* _Dataset excerpts_:

+ + +

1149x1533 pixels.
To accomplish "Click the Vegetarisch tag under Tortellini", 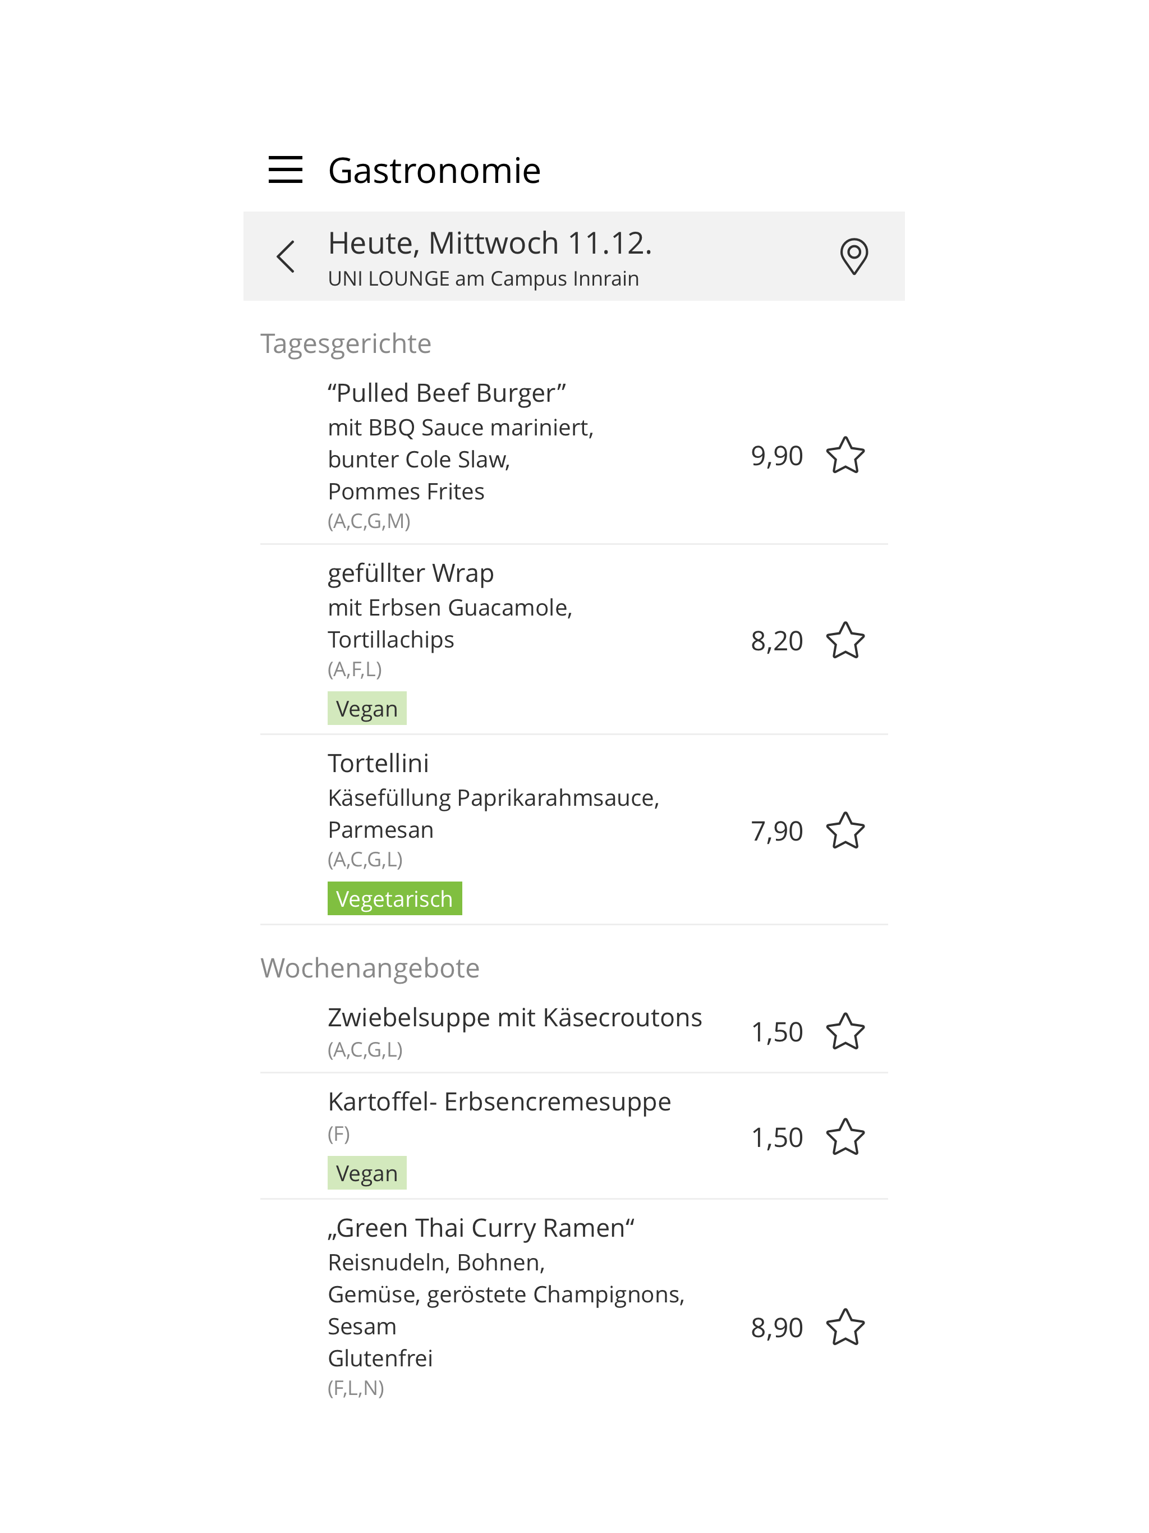I will [x=394, y=898].
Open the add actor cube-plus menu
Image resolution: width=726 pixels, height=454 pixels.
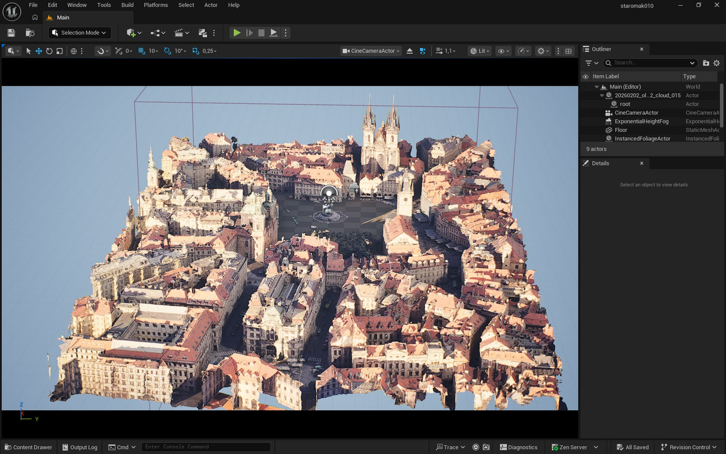tap(134, 33)
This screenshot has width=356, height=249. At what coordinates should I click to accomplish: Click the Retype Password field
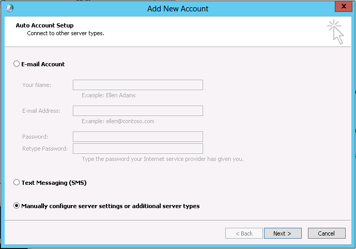click(x=137, y=149)
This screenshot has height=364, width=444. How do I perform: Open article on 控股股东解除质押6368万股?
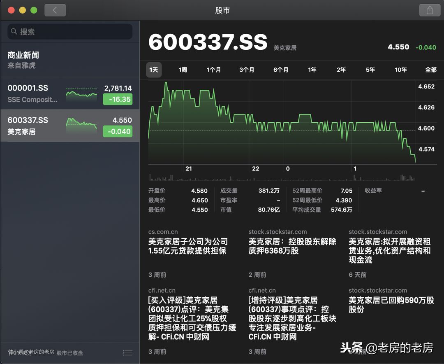click(292, 246)
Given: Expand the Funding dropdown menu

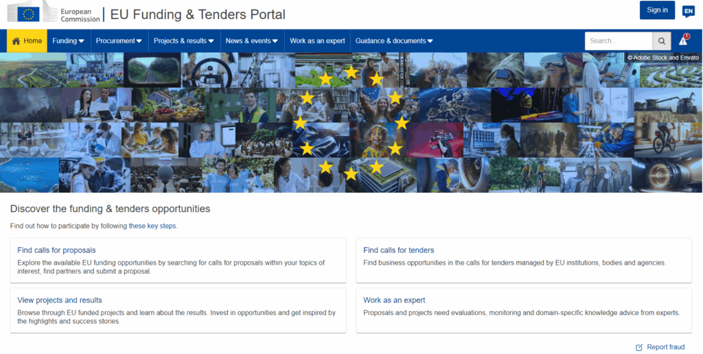Looking at the screenshot, I should [x=68, y=41].
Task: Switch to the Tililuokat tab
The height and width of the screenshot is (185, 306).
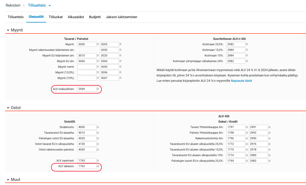Action: point(56,17)
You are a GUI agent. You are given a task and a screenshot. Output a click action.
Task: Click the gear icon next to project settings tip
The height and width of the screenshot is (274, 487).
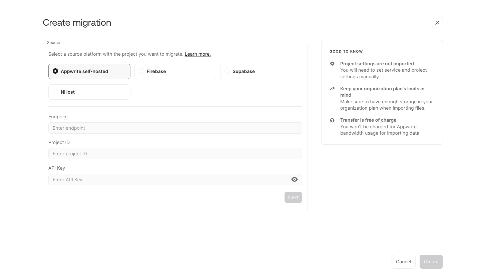click(x=332, y=64)
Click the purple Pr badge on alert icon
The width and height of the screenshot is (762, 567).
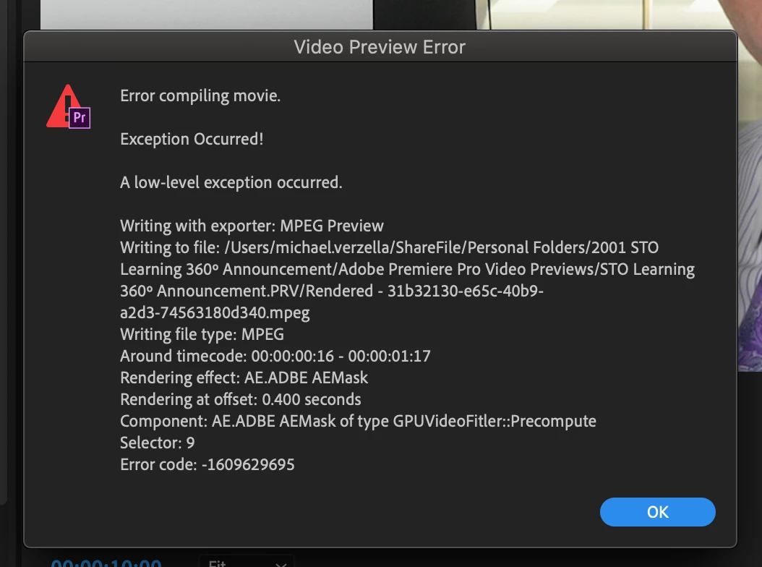tap(80, 118)
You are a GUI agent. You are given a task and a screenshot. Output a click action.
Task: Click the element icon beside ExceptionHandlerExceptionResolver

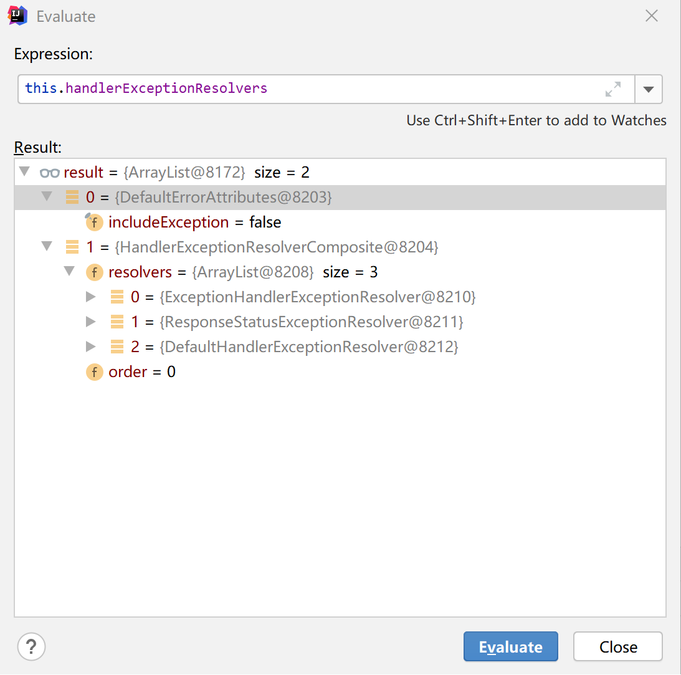click(x=117, y=297)
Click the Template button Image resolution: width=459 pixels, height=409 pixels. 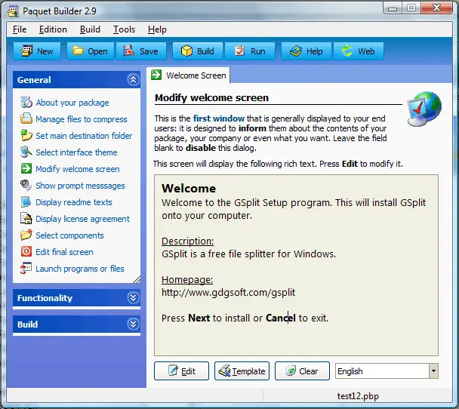[x=242, y=371]
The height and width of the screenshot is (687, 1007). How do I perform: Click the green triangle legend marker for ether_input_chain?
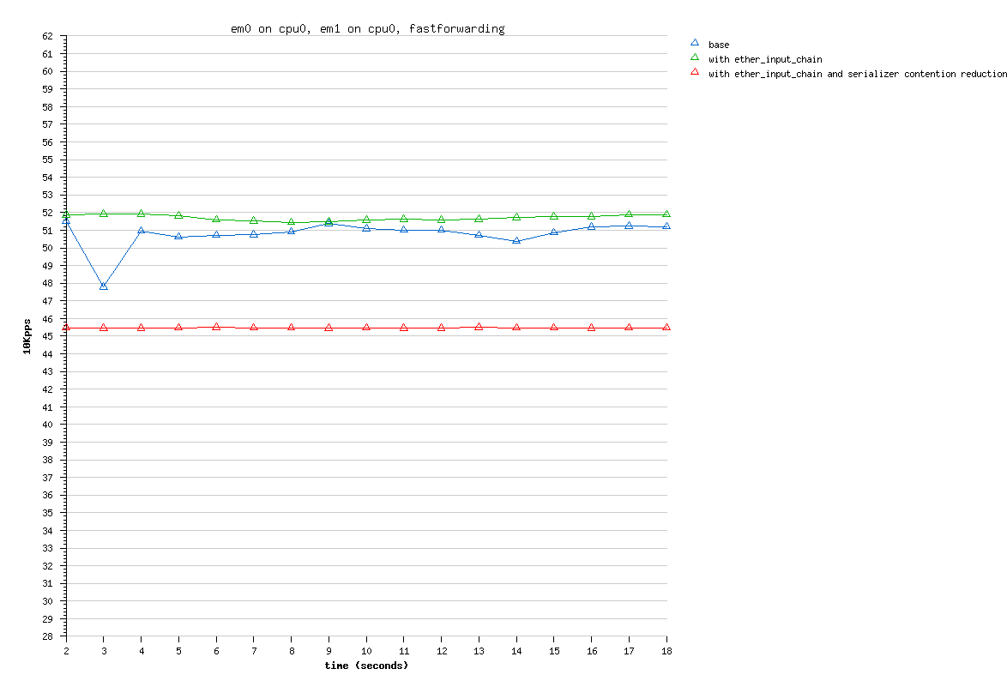695,57
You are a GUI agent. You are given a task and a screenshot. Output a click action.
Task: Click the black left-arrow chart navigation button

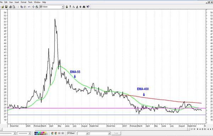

+ + +

* _What you will do_:
Starting with the line that contains "The height and width of the screenshot is (687, 1007).", copy every line word for word through the end of the listing above, but leave out the pictures.

* _Output for this task_:
The height and width of the screenshot is (687, 1007). How do I perform: Click the green triangle legend marker for ether_input_chain?
695,57
You are a GUI agent. You are given a task and a screenshot. Output a click action.
Task: Click the black left-arrow chart navigation button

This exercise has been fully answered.